**PASSAGE SHOWN**

Переглянути джерело

LibCompress: Implement GZip compression

This commit implements a stream compressor for the gzip
specification (RFC 1952), which is essentially a thin
wrapper around the DEFLATE compression format.
Idan Horowitz 4 роки тому
батько
коміт
135751c3a2

+ 57 - 2
Userland/Libraries/LibCompress/Gzip.cpp

@@ -1,5 +1,6 @@
 /*
  * Copyright (c) 2020, the SerenityOS developers.
+ * Copyright (c) 2021, Idan Horowitz <idan.horowitz@gmail.com>
  * All rights reserved.
  *
  * Redistribution and use in source and binary forms, with or without
@@ -36,12 +37,12 @@ bool GzipDecompressor::is_likely_compressed(ReadonlyBytes bytes)
     return bytes.size() >= 2 && bytes[0] == gzip_magic_1 && bytes[1] == gzip_magic_2;
 }
 
-bool GzipDecompressor::BlockHeader::valid_magic_number() const
+bool BlockHeader::valid_magic_number() const
 {
     return identification_1 == gzip_magic_1 && identification_2 == gzip_magic_2;
 }
 
-bool GzipDecompressor::BlockHeader::supported_by_implementation() const
+bool BlockHeader::supported_by_implementation() const
 {
     if (compression_method != 0x08) {
         // RFC 1952 does not define any compression methods other than deflate.

**PROVIDED DATA**

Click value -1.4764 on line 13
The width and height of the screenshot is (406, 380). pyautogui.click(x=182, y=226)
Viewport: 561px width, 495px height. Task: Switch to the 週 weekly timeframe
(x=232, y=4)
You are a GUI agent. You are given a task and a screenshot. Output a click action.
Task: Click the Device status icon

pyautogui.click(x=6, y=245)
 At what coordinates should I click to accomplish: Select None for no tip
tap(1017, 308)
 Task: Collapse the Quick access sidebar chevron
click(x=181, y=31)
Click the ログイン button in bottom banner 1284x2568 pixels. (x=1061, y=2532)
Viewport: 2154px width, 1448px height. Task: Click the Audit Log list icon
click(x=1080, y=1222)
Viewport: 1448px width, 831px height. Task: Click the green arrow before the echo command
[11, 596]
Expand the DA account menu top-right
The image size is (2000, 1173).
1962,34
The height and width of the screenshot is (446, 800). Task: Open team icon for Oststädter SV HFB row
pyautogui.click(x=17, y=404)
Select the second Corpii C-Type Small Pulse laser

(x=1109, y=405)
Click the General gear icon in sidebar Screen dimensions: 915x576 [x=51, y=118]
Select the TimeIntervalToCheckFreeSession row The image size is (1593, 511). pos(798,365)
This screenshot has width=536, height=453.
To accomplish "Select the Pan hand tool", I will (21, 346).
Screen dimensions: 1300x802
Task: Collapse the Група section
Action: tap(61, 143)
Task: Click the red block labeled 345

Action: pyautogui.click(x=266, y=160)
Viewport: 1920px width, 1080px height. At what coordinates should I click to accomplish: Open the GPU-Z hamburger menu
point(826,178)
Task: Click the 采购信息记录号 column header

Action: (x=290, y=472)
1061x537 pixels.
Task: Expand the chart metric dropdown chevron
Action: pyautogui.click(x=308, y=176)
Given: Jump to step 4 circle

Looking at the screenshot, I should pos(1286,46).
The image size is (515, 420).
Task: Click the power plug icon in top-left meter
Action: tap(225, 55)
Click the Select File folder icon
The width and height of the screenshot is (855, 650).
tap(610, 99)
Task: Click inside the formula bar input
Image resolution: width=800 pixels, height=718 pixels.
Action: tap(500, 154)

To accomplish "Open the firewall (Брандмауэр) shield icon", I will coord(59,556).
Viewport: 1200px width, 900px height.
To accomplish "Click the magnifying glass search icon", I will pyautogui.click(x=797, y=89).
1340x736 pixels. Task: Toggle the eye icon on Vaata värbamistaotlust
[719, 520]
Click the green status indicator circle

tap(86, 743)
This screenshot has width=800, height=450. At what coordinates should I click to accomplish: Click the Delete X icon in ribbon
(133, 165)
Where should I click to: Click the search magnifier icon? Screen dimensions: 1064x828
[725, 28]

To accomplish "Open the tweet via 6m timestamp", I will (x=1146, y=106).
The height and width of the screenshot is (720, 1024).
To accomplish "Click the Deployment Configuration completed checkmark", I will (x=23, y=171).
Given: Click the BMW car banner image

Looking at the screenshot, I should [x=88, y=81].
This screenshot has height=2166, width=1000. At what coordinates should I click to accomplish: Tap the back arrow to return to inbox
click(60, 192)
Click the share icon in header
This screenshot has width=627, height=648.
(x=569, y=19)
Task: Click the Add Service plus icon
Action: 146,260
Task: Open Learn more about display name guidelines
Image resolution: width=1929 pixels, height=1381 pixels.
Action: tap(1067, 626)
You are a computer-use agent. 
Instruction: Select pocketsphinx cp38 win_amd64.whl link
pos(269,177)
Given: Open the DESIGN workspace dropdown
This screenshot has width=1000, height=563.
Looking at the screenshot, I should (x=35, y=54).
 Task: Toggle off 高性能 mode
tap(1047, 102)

**PROBLEM REQUIREMENTS**
Please write out the gzip commit page again between "Idan Horowitz 4" and "All rights reserved.", inclusive, substituting "Serenity" for "SerenityOS".

**SOLUTION**
Idan Horowitz 4 роки тому
батько
коміт
135751c3a2

+ 57 - 2
Userland/Libraries/LibCompress/Gzip.cpp

@@ -1,5 +1,6 @@
 /*
  * Copyright (c) 2020, the Serenity developers.
+ * Copyright (c) 2021, Idan Horowitz <idan.horowitz@gmail.com>
  * All rights reserved.